Wednesday, December 30, 2015

Fea: "To Be Faithful to Jesus or Secular Paganism?"

From John Fea here. A taste:
In case you have not heard, "secular pagans" are rewriting American history and having "difficulty embracing the facts of history."

I am apparently one of these secular pagans.

In the latest example of the Christian Right's failure to fully grasp the complexity of the American founding, David Lane of the American Renewal Project has chosen to criticize me at the website of the Christian magazine Charisma.  

I have written about Lane before.  I am quoted in a recent Reuters piece about Lane and his attempt to get evangelical ministers to run for political office.  I also wrote a blog post in the wake of that article.  Yet Lane does not want to address those articles.  Instead, he has chosen to focus on a recent interview I did with National Public Radio that appeared over Thanksgiving weekend.

2 comments:

Tom Van Dyke said...

In the latest example of the Christian Right's failure to fully grasp the complexity

With this undifferentiated attack on the 'Christian Right,' Dr.

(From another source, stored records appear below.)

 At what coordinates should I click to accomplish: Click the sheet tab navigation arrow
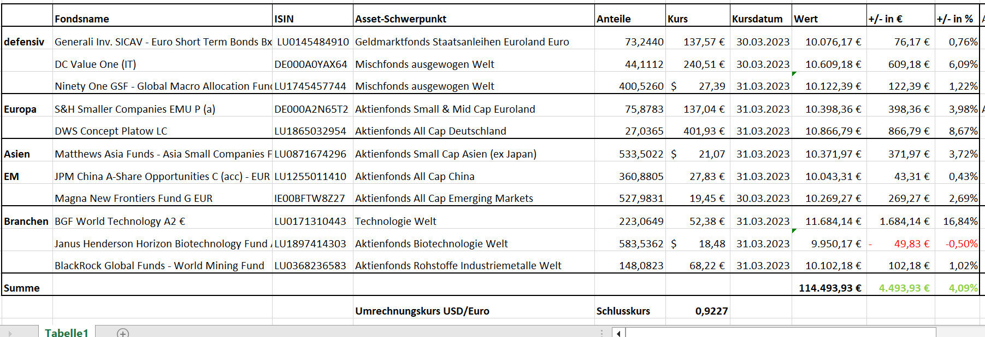point(10,333)

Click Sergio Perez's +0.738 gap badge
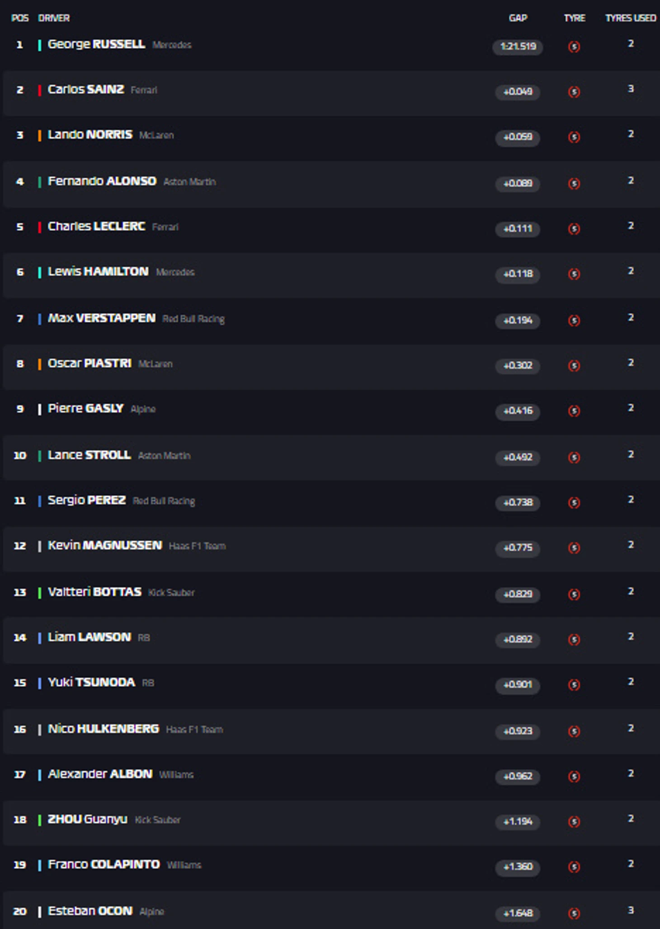(x=518, y=502)
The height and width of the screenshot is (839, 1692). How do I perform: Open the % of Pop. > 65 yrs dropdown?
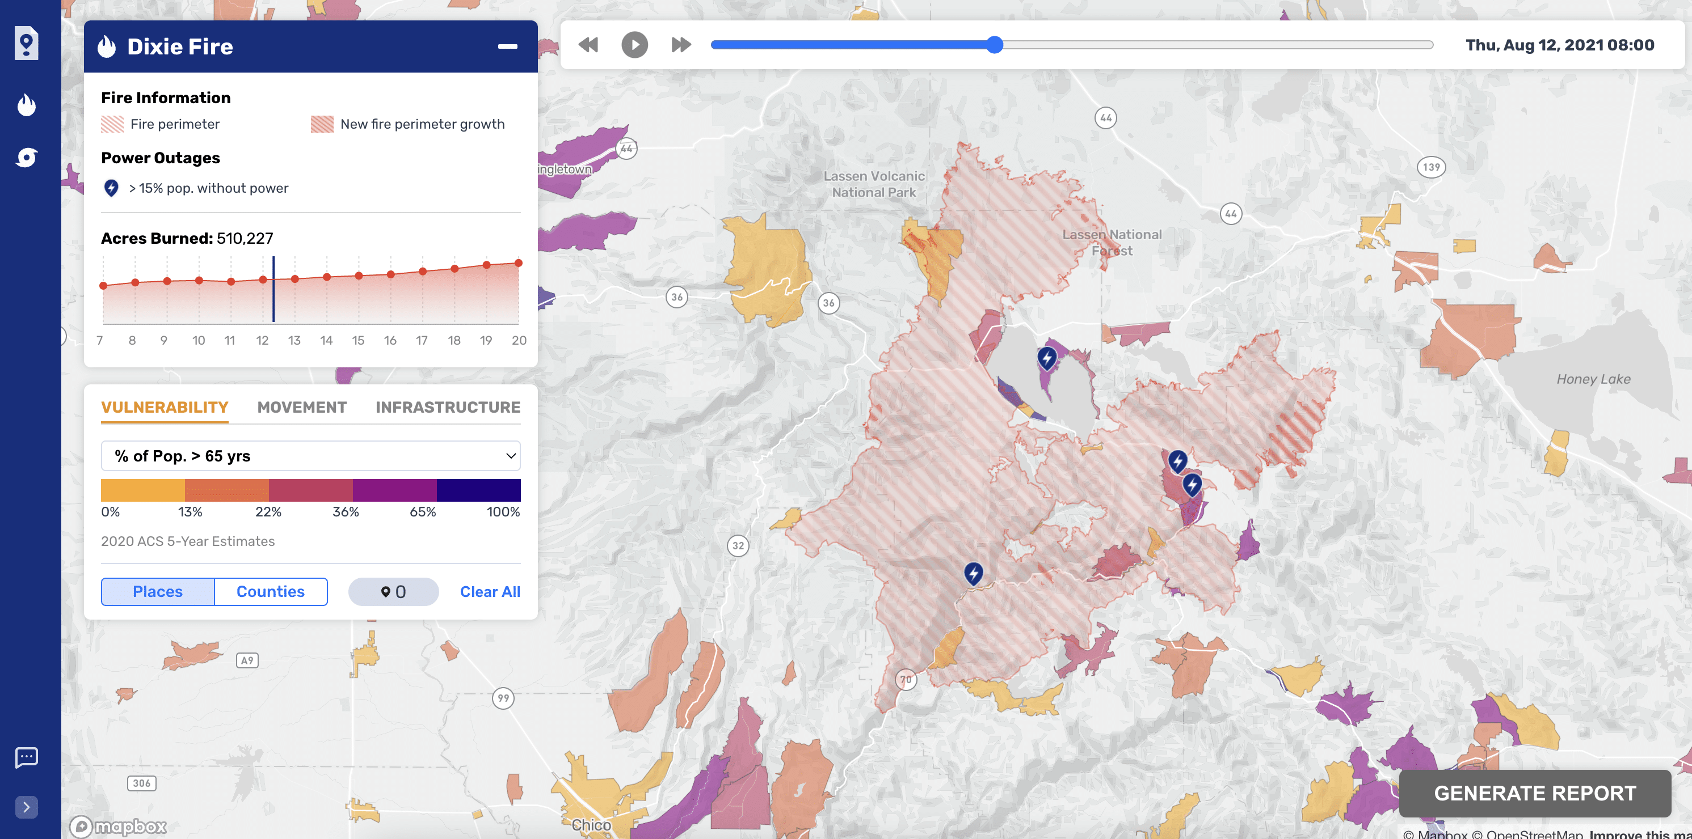coord(311,456)
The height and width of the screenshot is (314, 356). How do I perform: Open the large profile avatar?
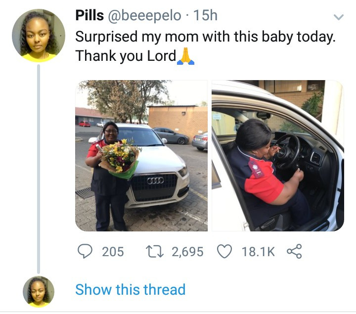pyautogui.click(x=39, y=36)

Fea continues his undisguised and disappointing descent into the 'Christian Left.'

Since you've discontinued comments at your own blog, John, this is the only place to call you out. You are of the 'Left.' Kindly 'fess up, and drop the fiction of scholarly dispassionate 'analysis.' You voted for Obama twice and will vote for Hillary.

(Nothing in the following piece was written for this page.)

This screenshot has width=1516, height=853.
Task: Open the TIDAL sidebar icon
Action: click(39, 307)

Geez, man. This wasn't even that good an attack. "The latest example" is a cheap phrase. One could say your post is the "latest example" of how the Left bottom-feeds on the worst of the Right to convince themselves they're not scum-suckers themselves.

No offense.

JMS said...

Tom – your critique of John Fea’s response to David Lane’s cherry-picking polemic is very unfair. The conflict is not about Left vs. Right, but a polemicist (Lane) criticizing a historian (Fea).

As Fea emphasizes in his book and blogposts, history is complex. The main problem with Lane’s dualistic thinking is his “failure to fully grasp the complexity of the American founding.” Positing the either/or “to be faithful to Jesus or to pagan secularism” is a blind alley in terms of historical understanding, while Fea’s non-dualistic and non-judgmental approach encourages historical thinking by making us wary of simple explanations.